In the spirit of being a "Preacher on the Plaza," how fun it was to be the Chaplain at the Baptist House of Chautauqua Institute last week in New York! (I will always travel to preach!)
If you aren't familiar with the Chautauqua Institute (as I wasn't before this, my first visit), it's a center for education, inter-religious dialogue and the arts in existence since 1874. Founded originally as a center for ecumenical conversation and training for Methodist Sunday School teachers, Chautauqua has evolved since its earliest days. Today it's a place where thousands of open-minded pilgrims gather during the 9 week summer season for study, friendship and hope about how we can all do our part to bring about justice and healing in the world.
On any given day at Chautauqua during the summer, you could attend a lecture in the morning by leading professional or media personality, take a sailing lesson at lunch, hear a chamber music concert in the afternoon, and watch a ballet performance in the evening with 5,000 of your new friends. (Yes, all in one day!)
The theme of last week was the Middle East Now and Next. I heard so many lectures that both made me want to wept at the state of American foreign policy but also introduced me some of the most creative peacemakers that spoke with hope!

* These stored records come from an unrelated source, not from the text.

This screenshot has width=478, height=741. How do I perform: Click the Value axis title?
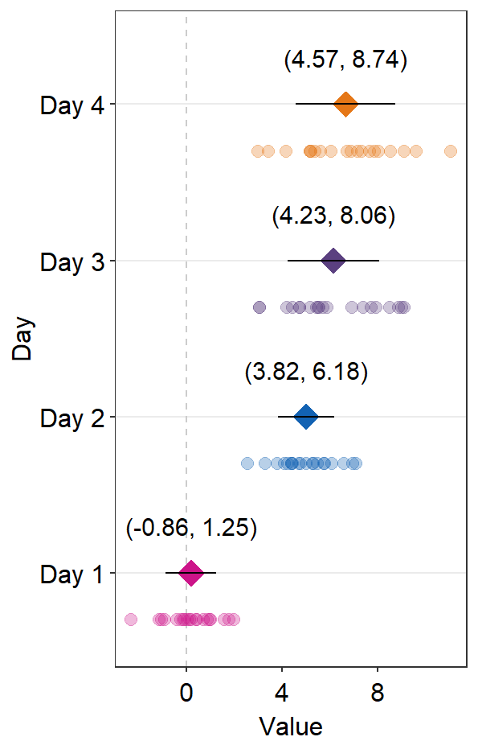tap(291, 727)

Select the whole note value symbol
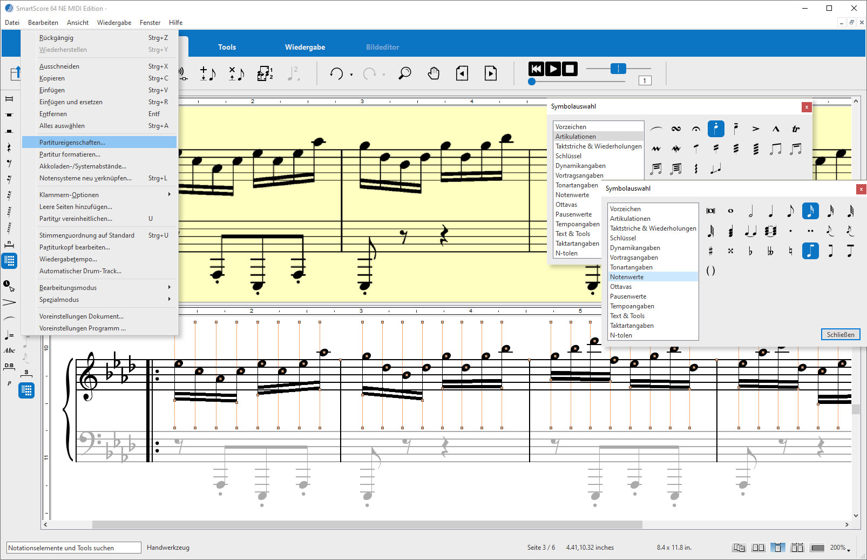click(730, 211)
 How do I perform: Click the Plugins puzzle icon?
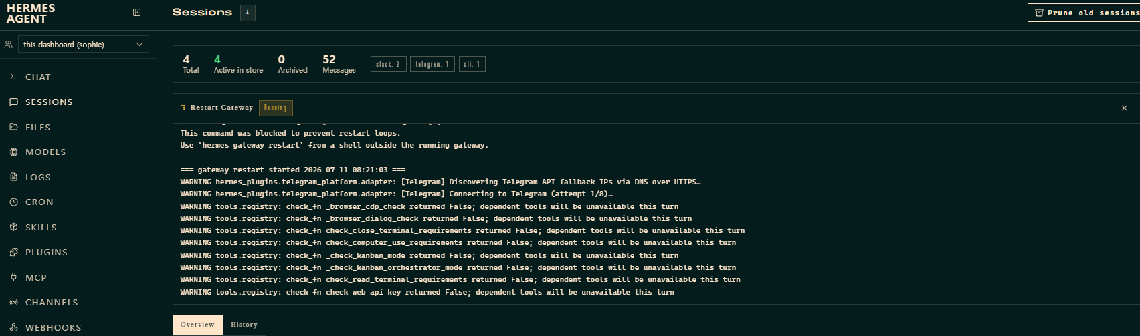13,253
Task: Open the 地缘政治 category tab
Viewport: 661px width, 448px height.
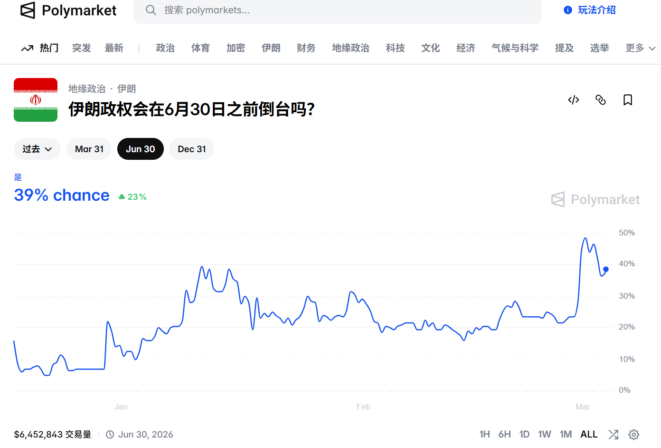Action: (x=350, y=48)
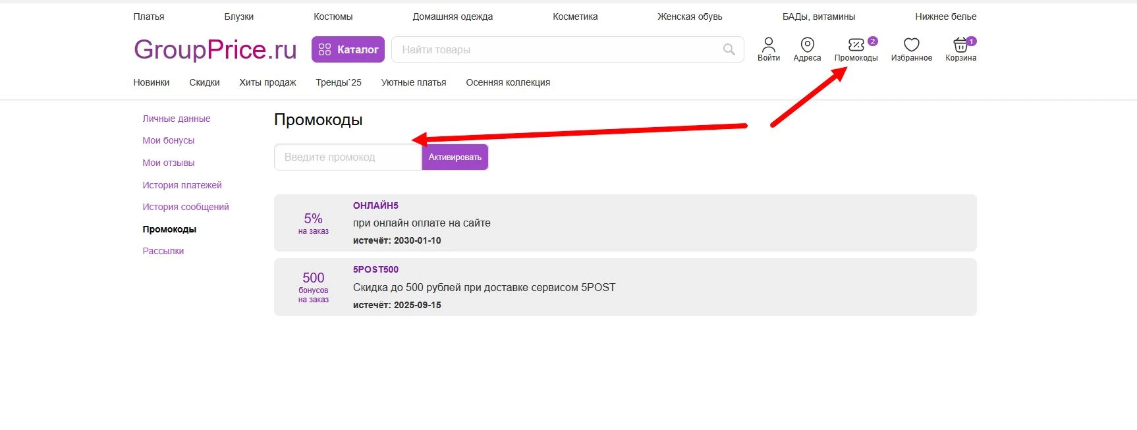Click the Войти user profile icon

click(x=768, y=45)
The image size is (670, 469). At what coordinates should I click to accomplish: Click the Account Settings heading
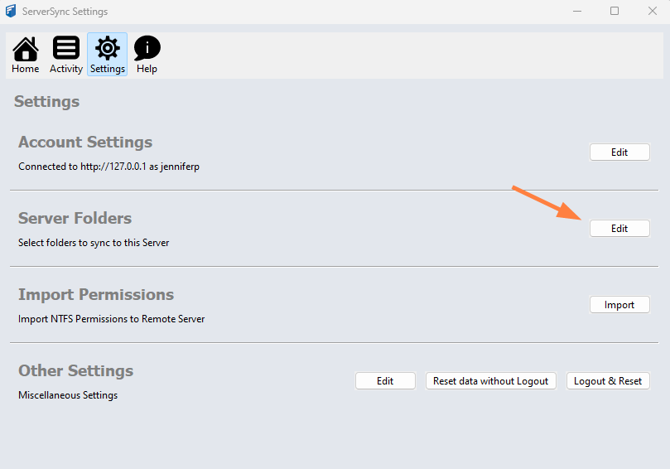85,143
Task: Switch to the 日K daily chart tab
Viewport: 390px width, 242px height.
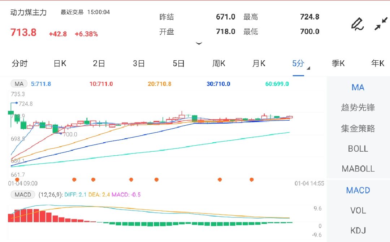Action: (x=59, y=63)
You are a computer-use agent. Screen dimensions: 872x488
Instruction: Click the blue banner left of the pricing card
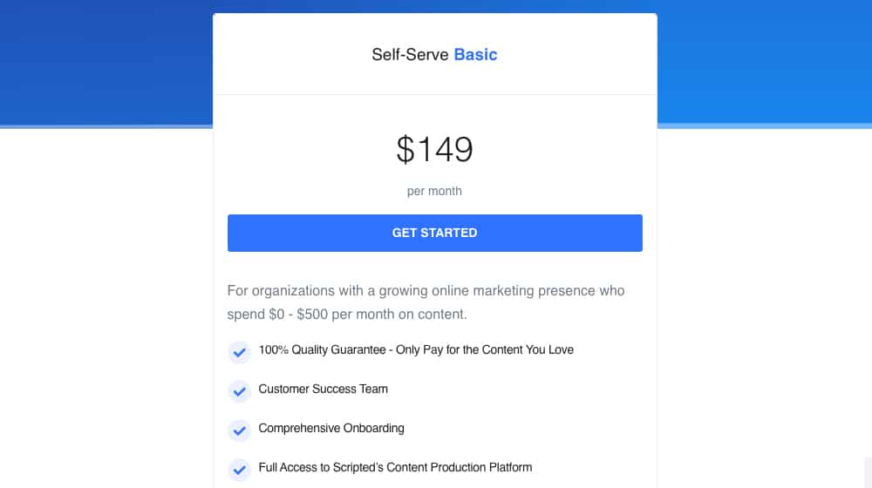point(106,62)
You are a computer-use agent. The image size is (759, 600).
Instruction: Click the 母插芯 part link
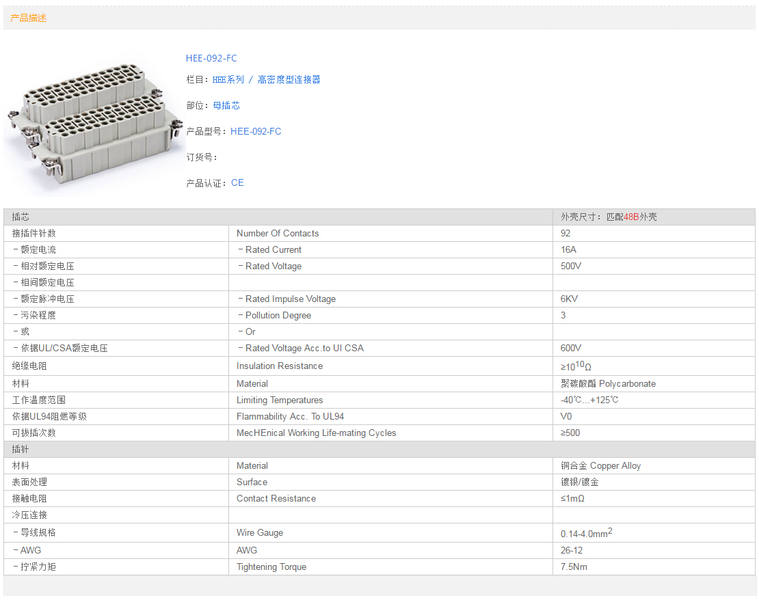[226, 105]
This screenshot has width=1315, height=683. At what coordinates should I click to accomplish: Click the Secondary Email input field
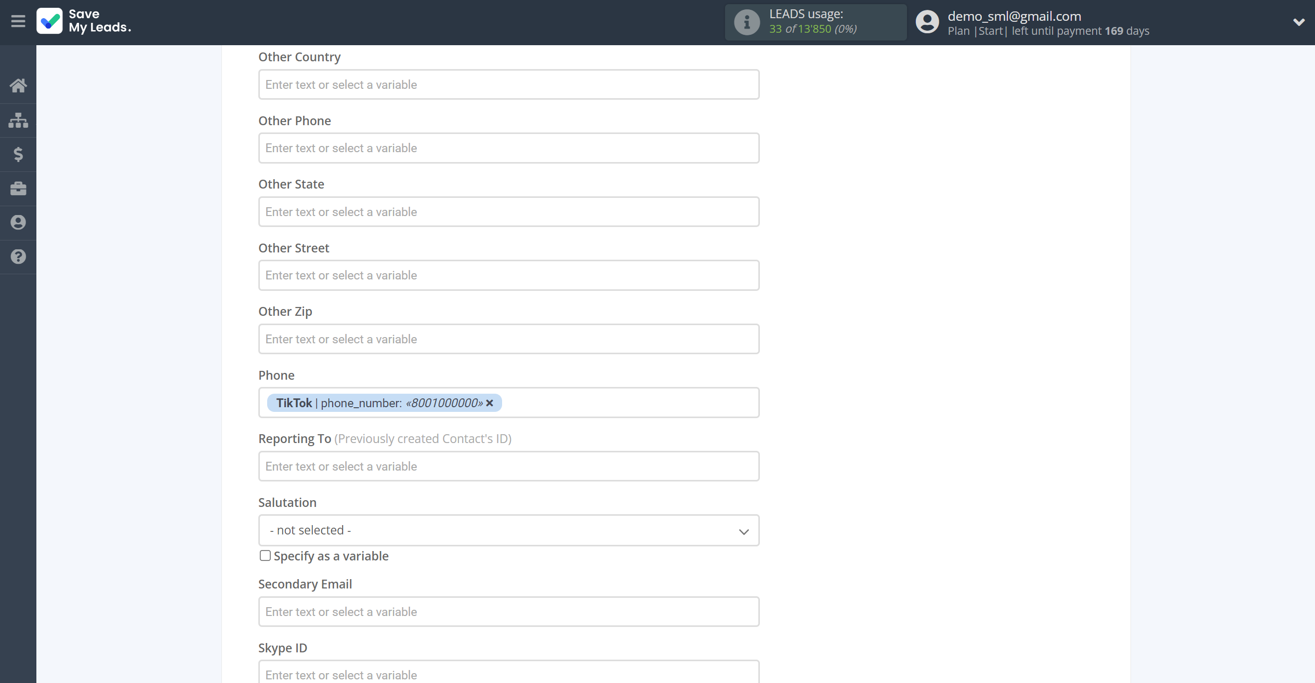(x=509, y=612)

And, in this blog post I could tell you how much I learned about movements for peace in places like Egypt, Iran and Iraq.
Or I could tell you how fun it was to preach on Sunday and a led a lecture at the Baptist House gatherings.
Or I could tell you about the beauty of the historic cottages and the gardens without end!
Or even how I got to experience all of these things with a great friend.
But as is the case with me and most big experiences like this, what I take away is usually not something that was specifically on the agenda.
I thought about how the things that most of us really, really want out of life are things we're afraid to ask for or think is really at all possible.
I thought about how fear of being rejected at our deepest level often keeps joy out--- the kind of joy that could chart our paths on less anxious places.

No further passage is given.